Fig. 1. Generation of the OT-hM3Dq-mCherry transgenic rat line.

a A concept of generating oxytocin (OT)-hM3Dq-mCherry transgenic rat. b Schematic illustration of the supraoptic (SON) and paraventricular nuclei (PVN). c Confocal images of vasopressin (VP)-immunoreactivity (ir), endogenous mCherry, Fos-ir, OT-ir, and merged images of the SON and PVN at 120 min after the subcutaneous (s.c.) injection of clozapine-N-oxide (CNO, 1 mg kg⁻¹).
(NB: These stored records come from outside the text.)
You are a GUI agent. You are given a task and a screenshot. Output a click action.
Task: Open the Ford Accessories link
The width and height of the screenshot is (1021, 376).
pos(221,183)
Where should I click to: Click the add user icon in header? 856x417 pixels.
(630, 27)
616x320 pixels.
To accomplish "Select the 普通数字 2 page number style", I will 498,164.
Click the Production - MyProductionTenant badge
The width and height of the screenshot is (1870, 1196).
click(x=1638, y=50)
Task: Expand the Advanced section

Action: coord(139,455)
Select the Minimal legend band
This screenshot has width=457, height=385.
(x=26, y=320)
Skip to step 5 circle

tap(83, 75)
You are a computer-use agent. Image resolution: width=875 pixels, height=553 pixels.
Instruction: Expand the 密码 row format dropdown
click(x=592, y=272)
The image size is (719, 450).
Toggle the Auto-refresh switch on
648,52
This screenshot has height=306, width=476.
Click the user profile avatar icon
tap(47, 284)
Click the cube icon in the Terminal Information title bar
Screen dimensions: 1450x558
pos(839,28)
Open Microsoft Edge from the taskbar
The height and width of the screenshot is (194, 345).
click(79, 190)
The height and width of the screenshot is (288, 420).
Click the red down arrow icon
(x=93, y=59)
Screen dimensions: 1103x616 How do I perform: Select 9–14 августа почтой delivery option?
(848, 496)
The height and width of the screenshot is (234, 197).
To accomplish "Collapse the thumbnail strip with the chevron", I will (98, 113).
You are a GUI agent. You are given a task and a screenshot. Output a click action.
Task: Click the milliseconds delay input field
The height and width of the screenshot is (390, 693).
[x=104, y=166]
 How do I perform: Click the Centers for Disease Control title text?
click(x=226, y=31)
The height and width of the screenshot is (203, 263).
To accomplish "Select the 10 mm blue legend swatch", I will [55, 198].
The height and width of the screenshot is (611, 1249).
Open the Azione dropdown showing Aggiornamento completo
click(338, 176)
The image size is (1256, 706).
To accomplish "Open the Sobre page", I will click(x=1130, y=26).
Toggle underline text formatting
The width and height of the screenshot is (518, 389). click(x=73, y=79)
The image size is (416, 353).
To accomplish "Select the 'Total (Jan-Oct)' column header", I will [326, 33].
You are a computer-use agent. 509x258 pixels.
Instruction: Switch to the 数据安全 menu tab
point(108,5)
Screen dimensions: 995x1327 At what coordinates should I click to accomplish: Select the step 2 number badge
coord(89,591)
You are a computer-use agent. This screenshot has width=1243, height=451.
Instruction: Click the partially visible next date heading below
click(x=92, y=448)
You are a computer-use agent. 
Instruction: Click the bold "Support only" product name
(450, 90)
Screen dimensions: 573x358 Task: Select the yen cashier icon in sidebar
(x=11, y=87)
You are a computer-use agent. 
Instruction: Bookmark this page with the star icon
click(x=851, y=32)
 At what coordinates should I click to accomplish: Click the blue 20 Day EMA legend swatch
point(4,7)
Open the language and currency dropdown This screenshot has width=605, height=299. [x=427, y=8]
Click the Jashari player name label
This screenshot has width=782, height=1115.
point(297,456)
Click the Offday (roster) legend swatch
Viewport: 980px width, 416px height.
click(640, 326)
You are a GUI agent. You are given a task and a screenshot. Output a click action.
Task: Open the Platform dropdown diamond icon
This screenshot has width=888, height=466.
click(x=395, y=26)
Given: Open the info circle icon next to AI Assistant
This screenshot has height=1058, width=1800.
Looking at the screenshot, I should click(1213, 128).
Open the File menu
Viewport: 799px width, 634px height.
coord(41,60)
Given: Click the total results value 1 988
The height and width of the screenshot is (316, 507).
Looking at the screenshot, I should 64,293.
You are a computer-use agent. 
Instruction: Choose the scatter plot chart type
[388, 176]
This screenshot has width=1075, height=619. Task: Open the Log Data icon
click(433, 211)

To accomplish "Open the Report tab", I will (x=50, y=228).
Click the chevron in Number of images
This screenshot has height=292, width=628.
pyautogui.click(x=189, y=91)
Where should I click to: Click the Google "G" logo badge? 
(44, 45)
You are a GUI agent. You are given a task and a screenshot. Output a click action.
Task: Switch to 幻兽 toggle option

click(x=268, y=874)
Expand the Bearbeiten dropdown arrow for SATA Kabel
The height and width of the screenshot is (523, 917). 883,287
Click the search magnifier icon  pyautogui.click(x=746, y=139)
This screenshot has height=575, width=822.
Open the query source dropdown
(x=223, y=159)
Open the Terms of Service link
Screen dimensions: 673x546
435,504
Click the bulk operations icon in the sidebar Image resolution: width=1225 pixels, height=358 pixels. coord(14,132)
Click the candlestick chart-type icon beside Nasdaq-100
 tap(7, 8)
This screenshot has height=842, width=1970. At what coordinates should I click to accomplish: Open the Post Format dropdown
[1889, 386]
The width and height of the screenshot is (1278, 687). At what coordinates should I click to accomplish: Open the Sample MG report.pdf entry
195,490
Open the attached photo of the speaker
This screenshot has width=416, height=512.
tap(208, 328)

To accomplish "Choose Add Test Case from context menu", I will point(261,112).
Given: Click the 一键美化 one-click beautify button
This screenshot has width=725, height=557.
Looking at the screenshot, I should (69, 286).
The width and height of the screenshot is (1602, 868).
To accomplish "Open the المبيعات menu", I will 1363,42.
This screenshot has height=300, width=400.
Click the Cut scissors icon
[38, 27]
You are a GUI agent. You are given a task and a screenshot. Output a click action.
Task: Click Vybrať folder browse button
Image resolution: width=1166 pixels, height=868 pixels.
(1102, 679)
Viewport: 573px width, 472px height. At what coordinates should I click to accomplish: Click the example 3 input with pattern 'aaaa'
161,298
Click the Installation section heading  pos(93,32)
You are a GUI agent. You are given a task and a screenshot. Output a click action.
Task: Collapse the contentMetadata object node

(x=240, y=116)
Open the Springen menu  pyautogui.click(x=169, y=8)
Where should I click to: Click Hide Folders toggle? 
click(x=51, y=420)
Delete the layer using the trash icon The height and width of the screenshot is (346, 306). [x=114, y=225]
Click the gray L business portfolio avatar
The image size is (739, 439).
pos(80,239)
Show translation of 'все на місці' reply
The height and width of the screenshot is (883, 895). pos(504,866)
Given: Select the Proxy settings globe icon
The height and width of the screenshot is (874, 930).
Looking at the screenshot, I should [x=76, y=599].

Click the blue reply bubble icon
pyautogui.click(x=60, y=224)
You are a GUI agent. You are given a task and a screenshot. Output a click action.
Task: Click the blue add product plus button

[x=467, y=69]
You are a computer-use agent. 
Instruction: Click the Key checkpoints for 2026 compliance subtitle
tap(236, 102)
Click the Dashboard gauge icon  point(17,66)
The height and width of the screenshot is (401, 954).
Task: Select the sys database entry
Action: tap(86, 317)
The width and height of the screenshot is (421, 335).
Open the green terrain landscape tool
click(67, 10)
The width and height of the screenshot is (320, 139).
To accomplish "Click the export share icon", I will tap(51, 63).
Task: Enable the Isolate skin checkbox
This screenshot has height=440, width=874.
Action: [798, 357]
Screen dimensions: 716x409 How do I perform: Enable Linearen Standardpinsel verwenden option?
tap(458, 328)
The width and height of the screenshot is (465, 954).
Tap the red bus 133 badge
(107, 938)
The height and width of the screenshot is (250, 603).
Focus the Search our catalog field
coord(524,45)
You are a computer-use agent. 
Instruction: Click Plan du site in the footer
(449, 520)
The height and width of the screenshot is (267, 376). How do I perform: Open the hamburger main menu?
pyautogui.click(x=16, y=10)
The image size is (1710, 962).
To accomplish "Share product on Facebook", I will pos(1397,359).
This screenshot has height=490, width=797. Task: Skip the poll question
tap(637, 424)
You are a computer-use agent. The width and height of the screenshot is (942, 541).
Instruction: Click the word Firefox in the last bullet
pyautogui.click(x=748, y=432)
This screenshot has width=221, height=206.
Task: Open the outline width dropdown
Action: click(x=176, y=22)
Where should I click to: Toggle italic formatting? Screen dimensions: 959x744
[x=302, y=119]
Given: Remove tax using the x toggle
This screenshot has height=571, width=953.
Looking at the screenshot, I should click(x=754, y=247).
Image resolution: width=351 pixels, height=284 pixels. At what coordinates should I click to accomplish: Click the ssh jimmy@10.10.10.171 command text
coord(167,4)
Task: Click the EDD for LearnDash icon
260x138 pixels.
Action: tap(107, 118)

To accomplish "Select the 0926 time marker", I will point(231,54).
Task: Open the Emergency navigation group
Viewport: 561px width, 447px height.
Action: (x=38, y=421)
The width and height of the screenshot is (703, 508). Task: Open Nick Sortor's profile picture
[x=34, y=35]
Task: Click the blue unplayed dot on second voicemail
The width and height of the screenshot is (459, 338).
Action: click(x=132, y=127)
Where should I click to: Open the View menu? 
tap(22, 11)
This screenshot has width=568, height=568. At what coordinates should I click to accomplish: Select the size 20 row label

Rectangles framed by yellow dotted lines are enlarged in magnified images. d Confocal images of endogenous mCherry, OT-ir, and merged images of the SON and PVN. e Percentage of co-localization of endogenous mCherry, VP-ir, and merged images of the SON and PVN. f Co-localization of mCherry with OT-ir or VP-ir neurons in the SON and PVN (n = 12 slices from 6 rats, each). g Co-localization of endogenous mCherry, Fos-ir, and merged images of the SON and PVN at 120 min after the s.c. injection of CNO. h Co-localization of VP-ir, Fos-ir, and merged images of the SON and PVN at 120 min after the s.c. injection of CNO. i Percentage of Fos-ir positive neurons in mCherry positive neurons or VP-ir positive neurons at 120 min after the s.c. injection of CNO in the SON and PVN (n = 12 slices from 6 rats, each). j Three-Dimensional reconstructed image (endogenous mCherry (red), FIHC for Fos (green), OT (blue) and VP (white)) of the SON at 120 min after s.c. injection of CNO. Scale bars in (a–h), 200 μm and 50 μm (in magnified images). Scale bar in (j), 10 μm.